(Collected data entries)
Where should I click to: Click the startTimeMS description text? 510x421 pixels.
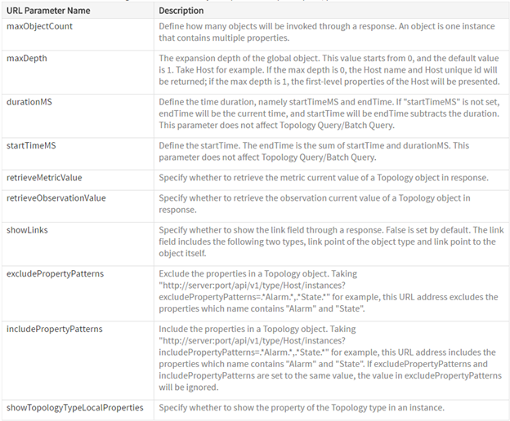click(314, 151)
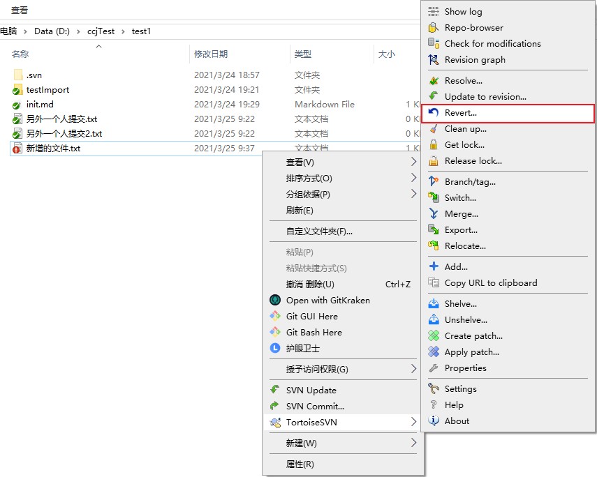597x477 pixels.
Task: Expand the 查看(V) submenu arrow
Action: click(x=413, y=162)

▸ **Prompt**
Please write the data out again exactly, but do not carry over the pictures.

▸ **Task result**
Where should I click to: Click the startTimeMS description text? 510x421 pixels.
click(314, 151)
597x477 pixels.
Task: Expand the 查看(V) submenu arrow
Action: click(x=413, y=162)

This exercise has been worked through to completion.